■ The request ■
Name every beauty icon mentioned in the article on changing beauty ideals in America below.
[START Excerpted passage]
The Effects of Changing Beauty Ideals in America | Teen Ink

The Effects of Changing Beauty Ideals in America

May 10, 2011
By Erica Wirthman BRONZE, Evansville, Indiana
Erica Wirthman BRONZE, Evansville, Indiana
1 article 0 photos 0 comments

The perception of beauty is an idea that is constantly shifting as a result of the changing popular beauty icons. Each decade throughout time has an icon that emulates the beauty ideals of that time period. These icons may not change drastically from one decade to the next, but the difference in the beauty ideals of the 1950s in contrast with the ideals through the present is drastic. The reasoning for these changes varies based on the happenings during that decade. In the 1950s, Marilyn Monroe became the image of beauty for women and girls all over the nation. She had a Body Mass Index (BMI) of 19.1, which is a much higher number than one of today’s popular beauty icons, Heidi Klum, who has a BMI of 17.7. Body Mass Index is a way to measure whether a person is underweight, overweight, or in a healthy weight range using a calculation involving their height and weight. A normal BMI is considered to be between 18.5 and 24.9 (“Healthy Weight”). As time goes on, the BMI of the famous women considered to be beautiful takes an overall downward shift. Using Marilyn Monroe as the basis for the original idea of beauty, the perception of beauty has undergone many changes from the original curvaceous figure of Monroe, which rose along with television in the 50s, to Twiggy’s nearly emaciated figure, popularized as runway modeling became more common, and returning to a more sexualized, yet still thin, body type with the increase in Farrah Fawcett’s popularity.
[END Excerpted passage]
[START Supplied entries]
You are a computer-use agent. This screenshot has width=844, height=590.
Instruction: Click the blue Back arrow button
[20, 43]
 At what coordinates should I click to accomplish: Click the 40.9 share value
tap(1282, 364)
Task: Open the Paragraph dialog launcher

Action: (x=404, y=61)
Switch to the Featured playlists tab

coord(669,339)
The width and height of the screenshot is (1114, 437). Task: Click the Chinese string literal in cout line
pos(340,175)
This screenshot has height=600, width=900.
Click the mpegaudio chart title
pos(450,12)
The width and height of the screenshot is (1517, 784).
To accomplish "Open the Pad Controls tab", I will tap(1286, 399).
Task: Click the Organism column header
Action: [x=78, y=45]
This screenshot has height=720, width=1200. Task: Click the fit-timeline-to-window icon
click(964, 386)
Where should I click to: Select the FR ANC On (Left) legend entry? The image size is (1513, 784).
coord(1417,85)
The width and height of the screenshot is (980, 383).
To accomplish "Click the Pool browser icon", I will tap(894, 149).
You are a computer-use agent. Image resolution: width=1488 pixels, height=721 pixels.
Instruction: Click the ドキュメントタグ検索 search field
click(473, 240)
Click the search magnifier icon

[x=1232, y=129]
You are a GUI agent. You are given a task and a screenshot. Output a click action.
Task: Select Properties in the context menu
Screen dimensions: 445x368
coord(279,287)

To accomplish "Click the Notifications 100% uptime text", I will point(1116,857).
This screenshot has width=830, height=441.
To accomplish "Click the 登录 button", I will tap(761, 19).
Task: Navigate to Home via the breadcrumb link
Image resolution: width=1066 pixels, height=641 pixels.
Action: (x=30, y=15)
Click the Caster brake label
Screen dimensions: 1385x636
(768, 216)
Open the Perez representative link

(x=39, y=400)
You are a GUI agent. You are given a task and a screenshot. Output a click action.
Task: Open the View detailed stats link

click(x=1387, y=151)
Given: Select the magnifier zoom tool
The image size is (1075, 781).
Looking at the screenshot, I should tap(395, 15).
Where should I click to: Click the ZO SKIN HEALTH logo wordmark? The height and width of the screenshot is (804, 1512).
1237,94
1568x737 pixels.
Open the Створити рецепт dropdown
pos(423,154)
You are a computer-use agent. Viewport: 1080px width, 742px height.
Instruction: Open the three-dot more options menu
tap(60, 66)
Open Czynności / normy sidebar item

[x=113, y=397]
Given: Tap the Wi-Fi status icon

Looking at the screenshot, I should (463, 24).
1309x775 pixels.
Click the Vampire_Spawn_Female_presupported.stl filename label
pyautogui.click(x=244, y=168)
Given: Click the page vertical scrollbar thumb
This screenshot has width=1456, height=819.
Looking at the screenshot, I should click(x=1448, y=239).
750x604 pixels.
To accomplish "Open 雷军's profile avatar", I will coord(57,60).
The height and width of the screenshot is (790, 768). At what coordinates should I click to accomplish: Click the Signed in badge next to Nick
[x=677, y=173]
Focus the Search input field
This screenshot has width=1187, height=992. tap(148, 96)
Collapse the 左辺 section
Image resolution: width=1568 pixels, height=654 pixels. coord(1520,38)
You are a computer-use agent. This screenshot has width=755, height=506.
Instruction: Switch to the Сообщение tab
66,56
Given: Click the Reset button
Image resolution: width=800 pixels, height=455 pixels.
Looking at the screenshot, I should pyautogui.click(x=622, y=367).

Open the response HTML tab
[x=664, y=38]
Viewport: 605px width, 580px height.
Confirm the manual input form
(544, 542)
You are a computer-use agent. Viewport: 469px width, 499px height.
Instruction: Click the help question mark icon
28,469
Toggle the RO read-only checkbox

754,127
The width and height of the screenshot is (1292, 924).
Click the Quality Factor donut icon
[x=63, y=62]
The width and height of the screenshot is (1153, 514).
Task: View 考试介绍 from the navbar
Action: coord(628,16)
[END Supplied entries]
■ Written response ■
Marilyn Monroe, Heidi Klum, Twiggy, Farrah Fawcett